In part, this is because Legend has been conceived (and is being sold) as the Hardy show. While the actor does a very decent job of distinguishing the twins' personalities - the sitcommily uptight, variably coherent Ron, the super-smooth, forever-together Reg - I sensed he was retreading the Bronson line of turning the Krays into quote-unquote characters rather than getting to the truth of them as ugly, violent men.
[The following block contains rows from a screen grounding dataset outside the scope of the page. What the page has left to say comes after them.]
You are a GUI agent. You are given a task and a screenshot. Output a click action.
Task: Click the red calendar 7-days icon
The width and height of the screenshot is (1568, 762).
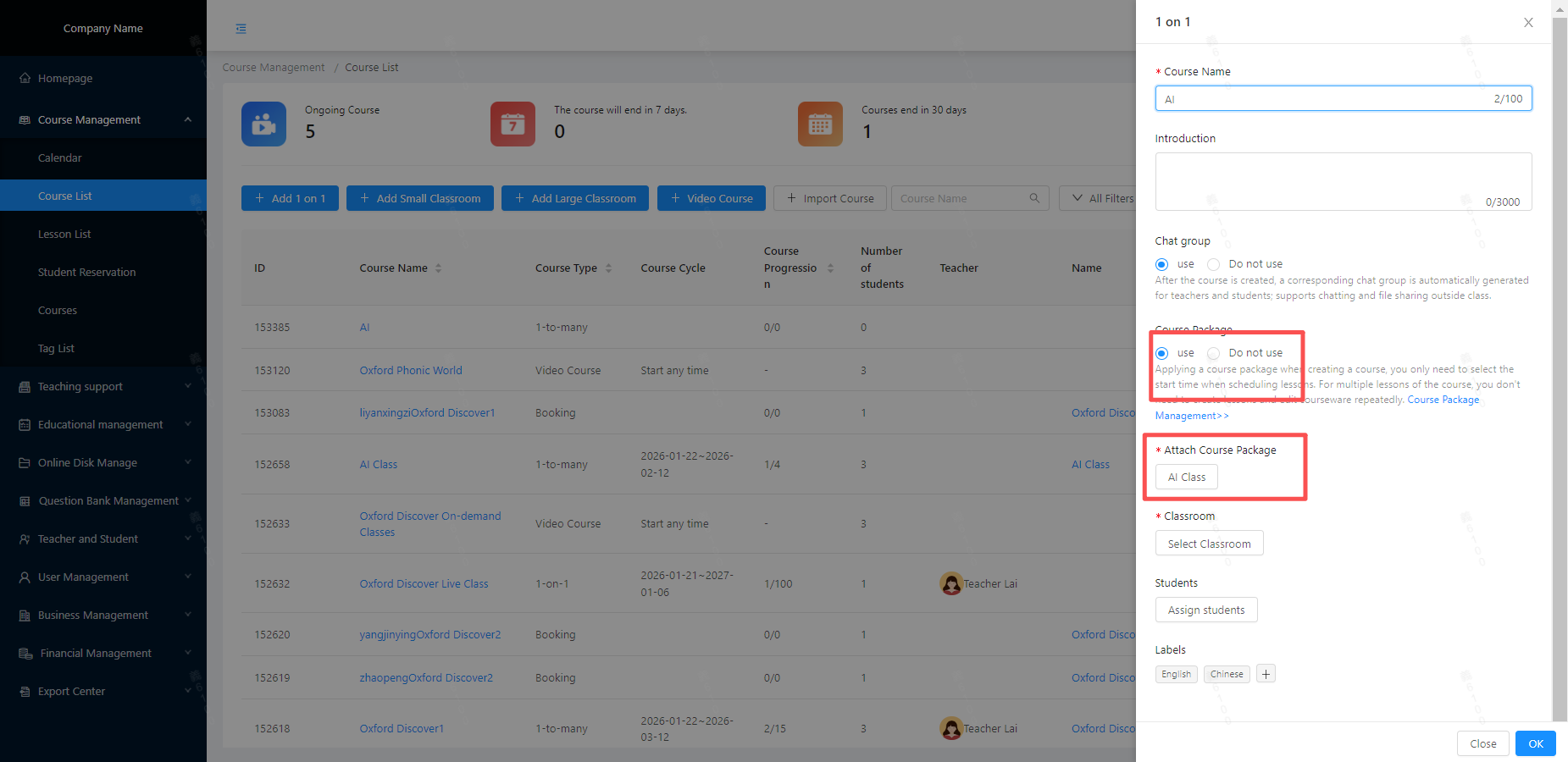pos(513,124)
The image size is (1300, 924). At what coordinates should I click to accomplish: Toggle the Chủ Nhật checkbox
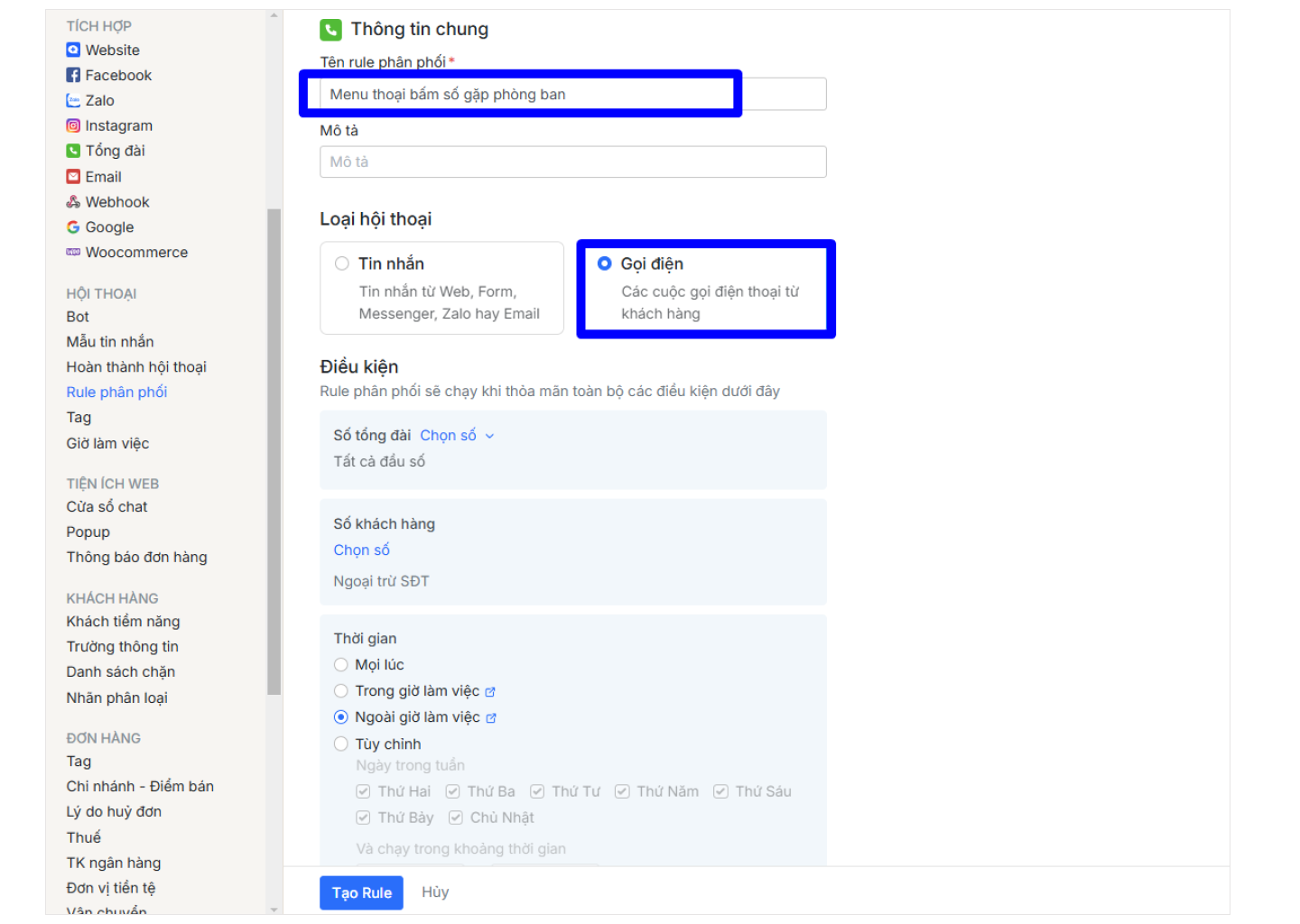[456, 818]
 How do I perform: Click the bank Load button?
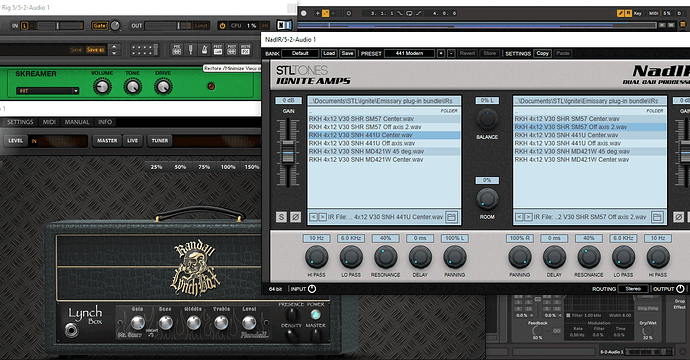click(x=329, y=53)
Only in the dying moments do you sense Legend interrogating the idea these might be two warring sides of the same warped psyche: cinephiles may wish Helgeland had sat down at some point during preproduction and treated himself to the Jerry Lewis version of The Nutty Professor, a fifty-year-old comedy which - somewhat unexpectedly - bears comparison as by far the more piercing, adult and perceptive work.
This is, however, of a piece with the film's approach to violence, which - whether observing the Richardsons' kangaroo court, tooled-up bar brawls or two minor players, the Rosencrantz and Guildernstern of this scene, placing bets on which Kray will stay on his feet the longest during a fraternal dust-up - leans towards the knockabout and clownish, lest it put off more screamish popcorn-munchers. (Carter Burwell's pastichey score, twanging ironically through "Maybe It's Because I'm a Londoner", does as much as anything to take the edge off the drama.) Helgeland has spoken of "stripping out the extremes" in order to get closer to what he believes was the truth, yet that leaves us with a Kray movie in which, for three-quarters of the running time, nobody gets hurt, let alone "disappeared" or offed; in which Ronnie and Reggie are depicted as really no more than roguish carnival barkers.
Legend remains watchable, handsome in its recreation of turn-of-the-60s clubland (sharp suits, smoky rooms, Duffy on hand as the resident chanteuse), far from the worst option you'll face at the box office this weekend, and yet it's naggingly glib, far more comfortable showing the power the Krays held over people than it is about examining it. (This may be a consequence of taking as your narrator a woman who found one of the brothers attractive enough to jump into bed with him, and then stay with him through several stretches behind bars.) Back in 1997 - not long after that first Krays film - Helgeland's screenplay for L.A. Confidential demonstrated it was possible for a mainstream movie to drill down into the rot and corruption of criminal infrastructures without alienating the audience; Legend, very much a Kray movie for the Guy Ritchie age, would rather skate across the surface than lay a finger on the mythology and psychology that perpetuated this empire. It is, like many a foreigner on the streets of East London over the years, running ever so slightly scared.
Legend opens in cinemas nationwide tomorrow.